Today, I spent four hours to get Creatr on the road again. A major and so far unknown 3D print problem occurred and the robot still refuses to do some decent printing. It started with a normal problem called clogged nozzle. Irritating, but unavoidable. Opqrstu3D solved this problems many times. Retract the filament, remove the nozzle and replace it by a clean one. (Put the clogged in acetone and clean it the next day with a needle.)

Some months ago, I ordered new nozzles. Leapfrog sent a new model and unfortunately this model did not work for Creatr 2013. Bad news, because the old model is out of production. Weeks later, when I was at Leapfrog HQ testing their new printer called Bolt, opqrstu3D asked LPFRG to look again. They did and three new, old nozzles were found. Today, I mounted one of them. After changing nozzles, it is a good idea to check if Z-axis is still okay. This was not the case, so I adjusted it. Normally, opqrstu3D does this digitally in Slic3r, but today I tried it manually. It is tricky, but I want to control my robot in every inch. I got my wrench and it took an hour to re-level the bed. I started printing again, but until now, Creatr only produced crap. Opqrstu3D changed filament, re-adjusted Z-axis and even mounted another new nozzle, but the robot refused the act normal.
Four frustrating hours after the clogged nozzle, it was time to relax and have some coffee.

nozzlesDuring coffee, I reviewed my activities, took a closer look at the spare nozzles and noticed, what might solve the problem tomorrow: new, old nozzle look like old nozzles, but they are not exactly the same! The old nozzle (right) has a pointy head, while the new, old nozzle (middle) has a rounded head, just like the already rejected new model (left).
The main problem today was a very bad first layer, the main problem with the already rejected new model was: a very bad first layer. Tomorrow, I will mount an old nozzle, adjust the Z-axis again and opqrstu3D is pretty sure: Creatr will start printing nice again.

We skip time and yes, after I mounted an old nozzle and re-leveled the print bed, Creatr is back were it belongs: printing things the way opqrstu3D wants it: almost perfect.
But there’s bad news! I contacted Leapfrog, told them this story and asked for a solution. How can I get new old model nozzles? “Impossible, these nozzles were manufactured in China and the company that made them does not exist any more.”

Opqrstu3D has only two old nozzles left.
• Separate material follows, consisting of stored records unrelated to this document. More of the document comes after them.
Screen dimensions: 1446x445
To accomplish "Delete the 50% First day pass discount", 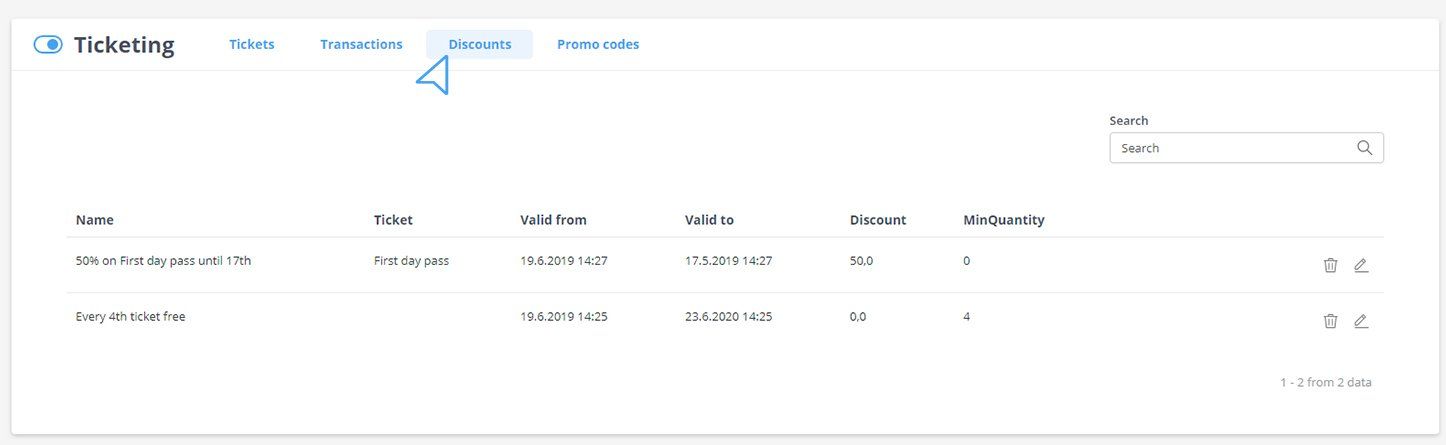I will 1330,265.
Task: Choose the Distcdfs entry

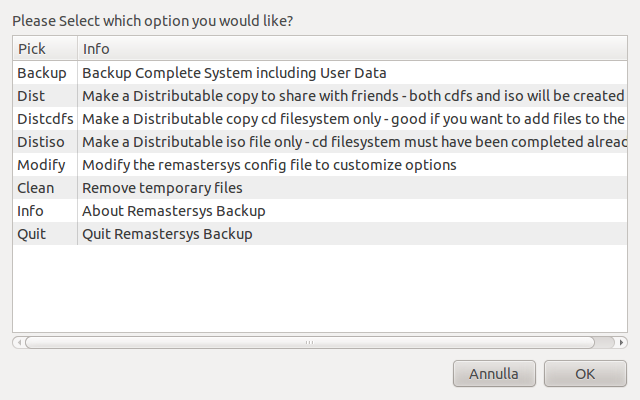Action: point(45,119)
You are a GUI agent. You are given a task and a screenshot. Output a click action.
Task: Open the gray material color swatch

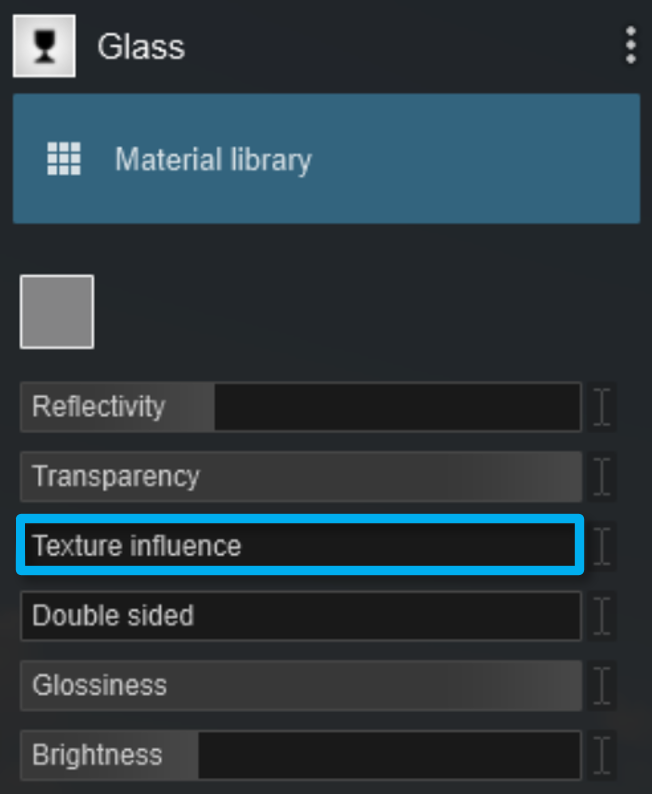tap(57, 312)
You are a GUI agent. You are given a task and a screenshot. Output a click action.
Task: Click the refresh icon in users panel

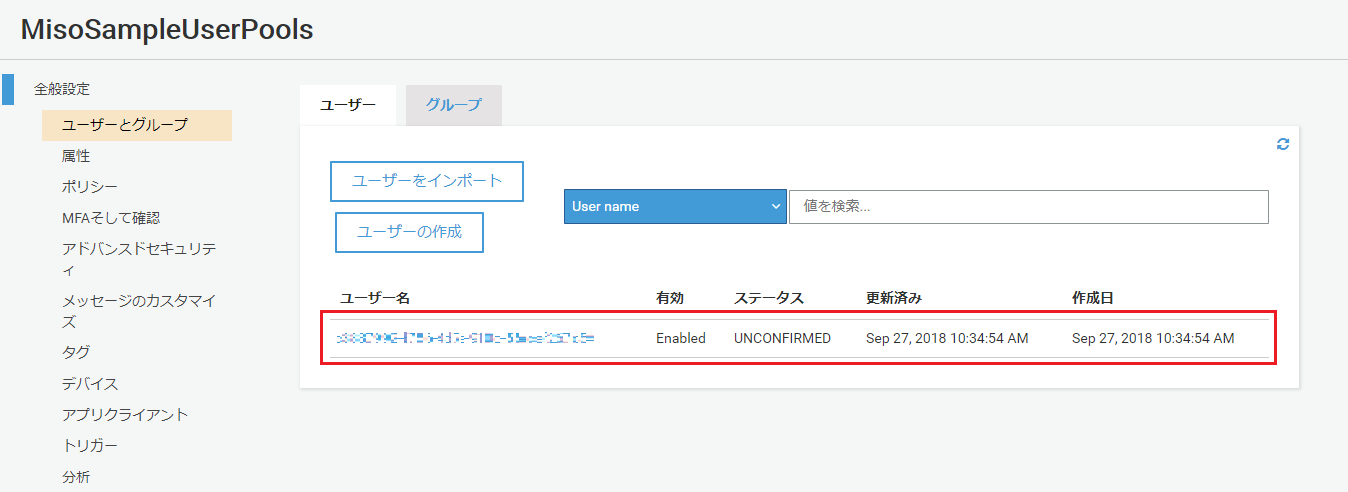point(1282,144)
I clean them and use them again and again. One thing is sure: they do not get any better. When they are finished, Creatr becomes useless! A great, three years old, 3D printer (€ 2.100,- ) will be garbage, because a very small but essential part is no longer available! Bad news (death sentence) for the robot and everyone who still uses this robot to create wonderful things. To test Creatr on an old nozzle, opqrstu3D designed & printed a new light (next post). Leapfrog said it’s time to buy Creatr HS. Opqrstu3D thinks: “It’s a shame, but this is how the world works today: at the age of three, machines must be recycled, because it’s too expensive to support them any longer.